I had lunch and dinner recently with former colleagues of mine back from when I worked at Sky & Telescope. The topic of conversation came around (as it usually does) to the fact that tree-based dissemination of knowledge (via magazines and newspapers) is giving way to knowledge being made available via electronic means (Web, Internet, etc.).  This is causing all sorts of changes in the print/info industry, not all of it good. I know that S&T, for example, has downsized its staff (or rather, the parent corporation that owns S&T is ordering those downsizes), and that similar layoffs are occurring at newspapers and magazines everywhere. I have to assume that this is because of a number of factors: migration of advertisers to online business models, migration of readers to online sources of information, cost of labor (money to pay writers and editors for print publications), and cost of equipment and buildings to maintain print products.  In short, money’s tight, people and equipment cost a lot, and it’s often cheaper to put the news out online.

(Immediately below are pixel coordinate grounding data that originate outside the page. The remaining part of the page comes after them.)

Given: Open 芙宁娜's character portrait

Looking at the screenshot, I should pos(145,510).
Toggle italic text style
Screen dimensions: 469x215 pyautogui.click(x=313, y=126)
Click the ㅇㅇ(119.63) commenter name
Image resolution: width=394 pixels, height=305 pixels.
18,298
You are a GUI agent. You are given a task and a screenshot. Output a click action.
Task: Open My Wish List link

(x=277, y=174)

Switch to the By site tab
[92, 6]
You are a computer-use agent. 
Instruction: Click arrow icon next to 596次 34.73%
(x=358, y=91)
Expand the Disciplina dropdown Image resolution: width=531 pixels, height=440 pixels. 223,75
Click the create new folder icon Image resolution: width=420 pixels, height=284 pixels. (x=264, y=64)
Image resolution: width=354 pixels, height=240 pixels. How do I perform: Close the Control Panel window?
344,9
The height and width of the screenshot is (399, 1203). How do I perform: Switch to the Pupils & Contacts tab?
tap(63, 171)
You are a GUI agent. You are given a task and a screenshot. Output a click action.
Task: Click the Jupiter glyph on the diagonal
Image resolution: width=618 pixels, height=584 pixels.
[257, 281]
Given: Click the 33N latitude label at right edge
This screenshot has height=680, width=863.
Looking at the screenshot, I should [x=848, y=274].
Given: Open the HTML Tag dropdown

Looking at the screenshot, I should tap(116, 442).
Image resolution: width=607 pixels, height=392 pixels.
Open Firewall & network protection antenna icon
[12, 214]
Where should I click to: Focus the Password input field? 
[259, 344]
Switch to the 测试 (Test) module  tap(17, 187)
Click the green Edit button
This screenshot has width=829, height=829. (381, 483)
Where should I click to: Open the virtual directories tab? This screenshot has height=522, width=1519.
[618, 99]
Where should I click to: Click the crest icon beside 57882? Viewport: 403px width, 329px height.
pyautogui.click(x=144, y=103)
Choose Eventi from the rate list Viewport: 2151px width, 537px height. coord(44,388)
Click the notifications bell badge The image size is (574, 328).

How you make money from that is the big question that I suspect gets rocketed around the executive suites of news organizations a lot.

At our place we decided that we didn’t need to get a daily newspaper, so we stopped getting it. We still get a few magazines, but have cut those back quite a bit, too.  Because I’m a science writer, I already have many, many good sources of information online, and don’t need to get print subscriptions to journals (I have electronic subscriptions).  In short, I get a lot of my news online and rely on fewer print pubs to give me more in-depth looks.

I thought about all this when I got the news that another friend got laid off from a job as a science writer at a magazine. I notice that science writers in general have been getting the boot a lot.  For example, Miles O’Brien was summarily shoved out at CNN (thus depriving the network of a good, qualified science writer/reporter).  What sort of message do these layoffs send to other writers? To the public?  That science isn’t important enough to be covered? That years of experience in science writing isn’t worthy of treasuring in a news organization?  (But sports ad nauseum, politics up the wazoo, opinion columns that are sometimes thinly disguised propaganda for political or business interests, and bra and panty ads are more necessary to a modern civilization than an understanding of the technology and science we use every day?)

For the sake of our societies as well as the science writers whose collective wisdom is being thrown on the junkheap of progress, I hope that as we move to an electronic-based information model, some of the people who are now being left in the dust as print media collapses will bring their voices online.  We can’t afford to lose them.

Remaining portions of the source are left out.